La decisione di Musk, se confermata, rappresenterebbe un duro colpo per la NASA: la Dragon è attualmente l’unico veicolo americano operativo per trasportare astronauti e rifornimenti verso la Stazione Spaziale Internazionale (ISS). La versione Crew Dragon consente il trasporto umano, mentre la variante cargo garantisce l’invio di materiali e viveri.

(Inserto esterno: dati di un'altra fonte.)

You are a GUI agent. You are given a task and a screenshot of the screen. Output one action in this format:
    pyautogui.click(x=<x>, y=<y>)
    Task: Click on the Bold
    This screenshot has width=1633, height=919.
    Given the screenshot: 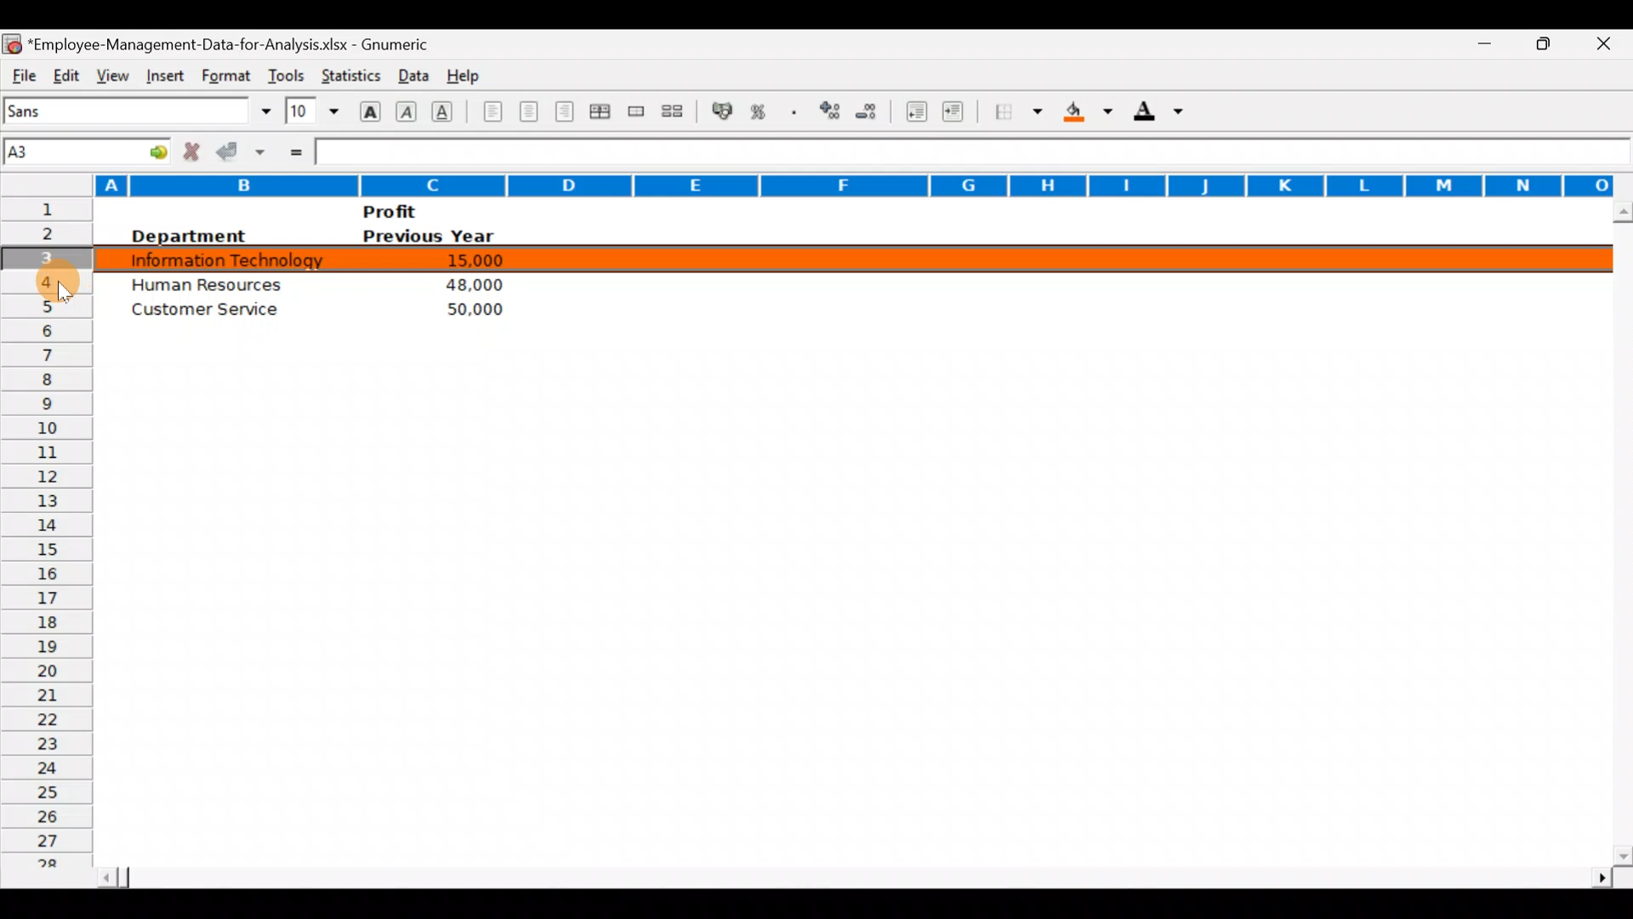 What is the action you would take?
    pyautogui.click(x=368, y=110)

Sono in fase di sviluppo anche la Red Dragon per le missioni su Marte e la Dragon XL per la futura stazione lunare Gateway del programma Artemis.
Senza la collaborazione di SpaceX, gli Stati Uniti perderebbero la capacità di lanciare astronauti dal proprio territorio in un momento cruciale: la ISS è infatti nel pieno delle sue attività, con una vita operativa prevista fino al 2030. L’unica alternativa alla Dragon è la Starliner di Boeing, ma anche questa navetta ha subito ritardi e problemi tecnici che l’hanno costretta a ulteriori test di certificazione. I guasti durante un volo precedente hanno costretto due astronauti a restare bloccati sulla ISS per nove mesi.
La rottura dei rapporti con SpaceX avrebbe inoltre gravi ripercussioni sui programmi di esplorazione della Luna e di Marte. La NASA stava già valutando con interesse l’utilizzo della Starship di Musk, considerata un’opzione più economica rispetto al costoso razzo SLS (Space Launch System) del programma Artemis.
Il contesto si fa ancora più difficile considerando la proposta dell’amministrazione Trump di tagliare del 25% il budget della NASA nel 2026, con una riduzione del 50% dei fondi destinati alla ricerca scientifica.
Al momento, una navetta Crew Dragon è agganciata alla ISS per riportare a Terra l’equipaggio della missione Crew-10. Il prossimo lancio è previsto per il 10 giugno, nell’ambito della missione privata Ax-4 dell’azienda Axiom Space, anch’essa legata a SpaceX. Anche queste collaborazioni rischiano ora di essere compromesse.
Il futuro del programma spaziale americano è più incerto che mai.